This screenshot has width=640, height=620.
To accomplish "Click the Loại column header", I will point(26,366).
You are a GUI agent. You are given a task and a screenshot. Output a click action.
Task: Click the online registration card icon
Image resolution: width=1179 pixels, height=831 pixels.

##############################

## OBJECTIVE
Recast the records above as a numbered list, omitting any blank lines.

## RESPONSE FOR THIS EXERCISE
1. This screenshot has width=640, height=620.
2. To accomplish "Click the Loại column header", I will point(26,366).
3. You are a GUI agent. You are given a task and a screenshot. Output a click action.
4. Task: Click the online registration card icon
5. Image resolution: width=1179 pixels, height=831 pixels.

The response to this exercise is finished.